▸ Goal: Copy out everything in the records from the line containing "Task: Tap the Water" down to the line containing "Action: [345, 172]", both of those lines included, without changing anything.

Stored data:
----------------
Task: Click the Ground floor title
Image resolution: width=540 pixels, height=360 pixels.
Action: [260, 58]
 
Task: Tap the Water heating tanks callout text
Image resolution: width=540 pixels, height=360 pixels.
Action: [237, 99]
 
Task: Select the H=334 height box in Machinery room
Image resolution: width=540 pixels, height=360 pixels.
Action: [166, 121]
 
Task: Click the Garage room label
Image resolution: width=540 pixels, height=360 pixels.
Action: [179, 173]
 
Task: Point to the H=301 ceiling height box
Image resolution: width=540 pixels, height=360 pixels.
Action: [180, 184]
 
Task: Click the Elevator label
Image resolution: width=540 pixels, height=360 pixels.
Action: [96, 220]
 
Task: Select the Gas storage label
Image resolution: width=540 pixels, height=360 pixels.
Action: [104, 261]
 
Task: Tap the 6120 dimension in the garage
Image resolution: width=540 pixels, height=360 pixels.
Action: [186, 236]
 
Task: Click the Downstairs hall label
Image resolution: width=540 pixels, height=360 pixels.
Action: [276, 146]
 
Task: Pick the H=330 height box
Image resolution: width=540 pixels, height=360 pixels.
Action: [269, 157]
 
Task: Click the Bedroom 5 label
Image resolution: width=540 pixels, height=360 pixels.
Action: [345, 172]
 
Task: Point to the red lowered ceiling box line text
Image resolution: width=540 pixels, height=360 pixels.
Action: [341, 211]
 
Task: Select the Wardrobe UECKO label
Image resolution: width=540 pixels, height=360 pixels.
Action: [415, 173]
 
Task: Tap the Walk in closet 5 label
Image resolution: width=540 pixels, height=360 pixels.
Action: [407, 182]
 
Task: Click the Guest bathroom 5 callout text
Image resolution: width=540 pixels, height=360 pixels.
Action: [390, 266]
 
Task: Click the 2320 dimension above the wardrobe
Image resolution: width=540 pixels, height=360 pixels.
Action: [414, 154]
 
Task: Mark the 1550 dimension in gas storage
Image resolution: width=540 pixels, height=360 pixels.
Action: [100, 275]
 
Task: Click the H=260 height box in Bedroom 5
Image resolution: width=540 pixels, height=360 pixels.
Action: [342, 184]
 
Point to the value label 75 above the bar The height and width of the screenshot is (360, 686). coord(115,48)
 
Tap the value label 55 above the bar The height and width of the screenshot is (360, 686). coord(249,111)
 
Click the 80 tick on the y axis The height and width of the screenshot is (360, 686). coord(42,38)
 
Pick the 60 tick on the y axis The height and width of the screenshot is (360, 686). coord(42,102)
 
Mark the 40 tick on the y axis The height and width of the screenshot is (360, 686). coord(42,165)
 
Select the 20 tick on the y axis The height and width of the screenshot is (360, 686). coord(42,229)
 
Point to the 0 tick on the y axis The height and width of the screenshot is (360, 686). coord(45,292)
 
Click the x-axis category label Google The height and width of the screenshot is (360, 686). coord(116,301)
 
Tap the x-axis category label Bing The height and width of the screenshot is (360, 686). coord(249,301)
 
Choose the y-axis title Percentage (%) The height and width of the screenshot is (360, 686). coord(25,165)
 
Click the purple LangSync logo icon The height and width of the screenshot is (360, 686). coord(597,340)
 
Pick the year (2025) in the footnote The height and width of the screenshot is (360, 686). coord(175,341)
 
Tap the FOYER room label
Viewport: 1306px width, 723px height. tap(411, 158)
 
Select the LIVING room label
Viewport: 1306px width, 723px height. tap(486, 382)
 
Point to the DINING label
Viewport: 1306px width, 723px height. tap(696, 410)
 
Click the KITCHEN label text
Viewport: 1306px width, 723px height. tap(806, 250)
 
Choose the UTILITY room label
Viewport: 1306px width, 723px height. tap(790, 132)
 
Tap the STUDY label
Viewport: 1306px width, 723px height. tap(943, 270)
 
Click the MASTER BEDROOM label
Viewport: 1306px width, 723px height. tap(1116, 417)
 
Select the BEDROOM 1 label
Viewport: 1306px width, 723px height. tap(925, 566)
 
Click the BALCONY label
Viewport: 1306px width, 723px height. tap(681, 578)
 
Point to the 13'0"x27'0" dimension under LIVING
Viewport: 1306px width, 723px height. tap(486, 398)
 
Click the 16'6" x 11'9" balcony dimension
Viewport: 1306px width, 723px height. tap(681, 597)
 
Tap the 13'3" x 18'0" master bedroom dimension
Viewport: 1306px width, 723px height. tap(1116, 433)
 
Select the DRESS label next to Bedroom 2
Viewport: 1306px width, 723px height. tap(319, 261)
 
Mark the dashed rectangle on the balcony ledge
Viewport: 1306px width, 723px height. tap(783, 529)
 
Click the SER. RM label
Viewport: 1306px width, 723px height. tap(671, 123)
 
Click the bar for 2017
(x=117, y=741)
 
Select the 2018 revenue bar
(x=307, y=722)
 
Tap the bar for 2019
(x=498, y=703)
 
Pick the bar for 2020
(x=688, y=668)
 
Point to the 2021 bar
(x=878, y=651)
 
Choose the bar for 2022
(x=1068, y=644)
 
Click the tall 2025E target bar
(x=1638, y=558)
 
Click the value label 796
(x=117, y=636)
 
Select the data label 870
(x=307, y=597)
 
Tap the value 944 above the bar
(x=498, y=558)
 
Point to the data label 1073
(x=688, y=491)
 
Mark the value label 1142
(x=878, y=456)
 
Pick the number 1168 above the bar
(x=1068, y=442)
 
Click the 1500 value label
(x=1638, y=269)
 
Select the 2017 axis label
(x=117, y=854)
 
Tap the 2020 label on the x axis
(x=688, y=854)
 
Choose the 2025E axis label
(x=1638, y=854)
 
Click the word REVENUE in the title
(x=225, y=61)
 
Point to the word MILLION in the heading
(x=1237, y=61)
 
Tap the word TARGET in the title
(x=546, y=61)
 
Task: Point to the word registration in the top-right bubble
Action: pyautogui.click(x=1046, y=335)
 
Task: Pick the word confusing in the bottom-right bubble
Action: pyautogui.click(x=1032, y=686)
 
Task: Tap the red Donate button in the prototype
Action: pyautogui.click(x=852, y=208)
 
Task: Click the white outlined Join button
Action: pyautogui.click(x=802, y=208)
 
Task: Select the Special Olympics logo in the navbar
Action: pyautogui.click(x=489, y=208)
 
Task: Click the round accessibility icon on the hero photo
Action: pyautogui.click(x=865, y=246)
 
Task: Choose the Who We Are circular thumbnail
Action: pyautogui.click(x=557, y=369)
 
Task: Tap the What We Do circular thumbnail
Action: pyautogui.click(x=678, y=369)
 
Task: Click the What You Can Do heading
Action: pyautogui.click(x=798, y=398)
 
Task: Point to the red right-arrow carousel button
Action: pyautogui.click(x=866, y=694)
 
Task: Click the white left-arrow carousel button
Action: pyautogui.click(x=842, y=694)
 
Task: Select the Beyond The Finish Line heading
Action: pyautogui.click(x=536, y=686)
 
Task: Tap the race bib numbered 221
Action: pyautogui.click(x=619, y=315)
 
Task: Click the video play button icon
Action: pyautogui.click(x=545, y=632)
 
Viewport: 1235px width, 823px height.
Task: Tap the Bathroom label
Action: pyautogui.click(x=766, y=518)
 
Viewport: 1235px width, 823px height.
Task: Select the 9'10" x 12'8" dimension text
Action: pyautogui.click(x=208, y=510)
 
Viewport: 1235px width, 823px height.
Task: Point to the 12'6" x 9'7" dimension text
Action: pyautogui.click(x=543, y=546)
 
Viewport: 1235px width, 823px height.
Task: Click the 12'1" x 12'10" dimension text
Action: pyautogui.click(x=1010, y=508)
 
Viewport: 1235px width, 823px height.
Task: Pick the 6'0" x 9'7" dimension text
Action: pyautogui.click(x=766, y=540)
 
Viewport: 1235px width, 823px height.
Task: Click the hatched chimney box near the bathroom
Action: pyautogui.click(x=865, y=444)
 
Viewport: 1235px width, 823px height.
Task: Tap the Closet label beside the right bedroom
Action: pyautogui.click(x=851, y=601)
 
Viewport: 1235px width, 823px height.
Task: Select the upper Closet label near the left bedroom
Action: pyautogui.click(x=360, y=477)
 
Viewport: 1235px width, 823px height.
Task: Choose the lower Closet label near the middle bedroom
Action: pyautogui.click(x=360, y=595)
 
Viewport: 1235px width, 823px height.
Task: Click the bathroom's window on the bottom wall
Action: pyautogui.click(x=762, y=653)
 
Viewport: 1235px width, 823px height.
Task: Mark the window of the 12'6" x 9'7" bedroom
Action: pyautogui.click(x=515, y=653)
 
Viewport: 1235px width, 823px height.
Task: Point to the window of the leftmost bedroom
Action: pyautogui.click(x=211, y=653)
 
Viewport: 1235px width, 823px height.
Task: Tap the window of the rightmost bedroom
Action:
----------------
▸ Result of the exercise:
Task: Tap the Water heating tanks callout text
Image resolution: width=540 pixels, height=360 pixels.
Action: [237, 99]
 
Task: Select the H=334 height box in Machinery room
Image resolution: width=540 pixels, height=360 pixels.
Action: [166, 121]
 
Task: Click the Garage room label
Image resolution: width=540 pixels, height=360 pixels.
Action: [179, 173]
 
Task: Point to the H=301 ceiling height box
Image resolution: width=540 pixels, height=360 pixels.
Action: [180, 184]
 
Task: Click the Elevator label
Image resolution: width=540 pixels, height=360 pixels.
Action: [96, 220]
 
Task: Select the Gas storage label
Image resolution: width=540 pixels, height=360 pixels.
Action: [104, 261]
 
Task: Tap the 6120 dimension in the garage
Image resolution: width=540 pixels, height=360 pixels.
Action: [186, 236]
 
Task: Click the Downstairs hall label
Image resolution: width=540 pixels, height=360 pixels.
Action: [276, 146]
 
Task: Pick the H=330 height box
Image resolution: width=540 pixels, height=360 pixels.
Action: [269, 157]
 
Task: Click the Bedroom 5 label
Image resolution: width=540 pixels, height=360 pixels.
Action: [345, 172]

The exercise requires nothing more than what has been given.